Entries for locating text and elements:
⁂

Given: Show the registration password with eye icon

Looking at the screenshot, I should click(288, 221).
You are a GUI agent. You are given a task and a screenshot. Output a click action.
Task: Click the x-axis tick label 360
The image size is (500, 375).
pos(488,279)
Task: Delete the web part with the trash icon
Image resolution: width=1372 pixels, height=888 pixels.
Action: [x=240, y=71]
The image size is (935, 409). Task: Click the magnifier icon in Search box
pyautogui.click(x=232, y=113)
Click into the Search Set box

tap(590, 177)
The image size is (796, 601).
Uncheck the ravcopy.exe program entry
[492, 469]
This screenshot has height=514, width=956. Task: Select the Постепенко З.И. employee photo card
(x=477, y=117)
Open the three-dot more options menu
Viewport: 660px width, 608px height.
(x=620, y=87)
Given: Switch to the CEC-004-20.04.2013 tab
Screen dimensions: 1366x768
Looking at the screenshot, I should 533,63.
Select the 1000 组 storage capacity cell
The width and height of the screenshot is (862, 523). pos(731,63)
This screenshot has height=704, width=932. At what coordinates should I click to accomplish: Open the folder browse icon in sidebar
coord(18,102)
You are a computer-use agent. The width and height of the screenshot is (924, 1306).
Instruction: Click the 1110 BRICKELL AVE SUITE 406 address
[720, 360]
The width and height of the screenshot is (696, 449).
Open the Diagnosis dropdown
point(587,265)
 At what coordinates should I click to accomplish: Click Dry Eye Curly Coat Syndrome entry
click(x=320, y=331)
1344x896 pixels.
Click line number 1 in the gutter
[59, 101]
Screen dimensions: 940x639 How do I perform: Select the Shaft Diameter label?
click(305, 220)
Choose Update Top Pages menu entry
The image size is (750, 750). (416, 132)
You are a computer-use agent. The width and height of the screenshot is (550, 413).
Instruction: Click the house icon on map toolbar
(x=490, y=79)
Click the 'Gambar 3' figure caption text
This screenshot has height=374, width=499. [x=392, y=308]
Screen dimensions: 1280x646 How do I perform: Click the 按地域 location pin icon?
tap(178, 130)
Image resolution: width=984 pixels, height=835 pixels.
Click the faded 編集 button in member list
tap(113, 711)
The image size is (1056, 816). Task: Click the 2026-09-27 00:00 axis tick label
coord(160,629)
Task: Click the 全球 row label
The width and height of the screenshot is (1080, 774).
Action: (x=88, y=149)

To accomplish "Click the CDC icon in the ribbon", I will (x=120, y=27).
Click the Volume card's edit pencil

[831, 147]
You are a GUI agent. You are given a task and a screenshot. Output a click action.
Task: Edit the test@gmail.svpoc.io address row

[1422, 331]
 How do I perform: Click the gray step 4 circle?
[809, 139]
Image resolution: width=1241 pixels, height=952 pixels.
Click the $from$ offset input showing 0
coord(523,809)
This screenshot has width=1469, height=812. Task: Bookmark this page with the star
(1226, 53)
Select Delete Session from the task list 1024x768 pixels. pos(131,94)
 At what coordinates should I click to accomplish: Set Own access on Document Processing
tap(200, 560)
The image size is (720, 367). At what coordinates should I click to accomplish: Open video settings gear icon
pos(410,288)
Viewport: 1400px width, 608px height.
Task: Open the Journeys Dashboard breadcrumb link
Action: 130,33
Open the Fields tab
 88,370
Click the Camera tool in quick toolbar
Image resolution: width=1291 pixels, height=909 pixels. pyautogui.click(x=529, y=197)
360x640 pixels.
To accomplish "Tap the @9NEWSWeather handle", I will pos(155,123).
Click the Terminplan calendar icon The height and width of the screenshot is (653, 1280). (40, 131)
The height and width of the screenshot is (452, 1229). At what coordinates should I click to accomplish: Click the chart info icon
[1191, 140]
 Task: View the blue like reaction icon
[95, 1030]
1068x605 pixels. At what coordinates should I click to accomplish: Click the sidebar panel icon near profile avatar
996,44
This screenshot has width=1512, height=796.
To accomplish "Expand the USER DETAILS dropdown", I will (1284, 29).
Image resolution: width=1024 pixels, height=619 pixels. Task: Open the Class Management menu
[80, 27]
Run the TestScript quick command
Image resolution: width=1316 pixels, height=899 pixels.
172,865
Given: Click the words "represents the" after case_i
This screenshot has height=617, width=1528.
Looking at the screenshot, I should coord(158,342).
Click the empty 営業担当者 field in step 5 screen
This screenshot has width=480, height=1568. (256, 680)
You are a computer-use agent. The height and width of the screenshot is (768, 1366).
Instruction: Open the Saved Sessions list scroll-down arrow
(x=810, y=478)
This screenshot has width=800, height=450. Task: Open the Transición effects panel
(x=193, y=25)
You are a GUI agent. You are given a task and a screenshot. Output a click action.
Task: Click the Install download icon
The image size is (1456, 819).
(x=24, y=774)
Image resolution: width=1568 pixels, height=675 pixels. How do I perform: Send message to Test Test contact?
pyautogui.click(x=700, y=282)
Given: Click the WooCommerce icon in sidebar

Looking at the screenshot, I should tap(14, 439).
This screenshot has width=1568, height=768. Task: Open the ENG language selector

⁂

THE EXERCISE:
Report each line of the listing above that contains the string "Delete", and treat uppercase and lowercase letters as distinct.

ANSWER TO THE PROBLEM:
Task: Delete the web part with the trash icon
Select Delete Session from the task list 1024x768 pixels. pos(131,94)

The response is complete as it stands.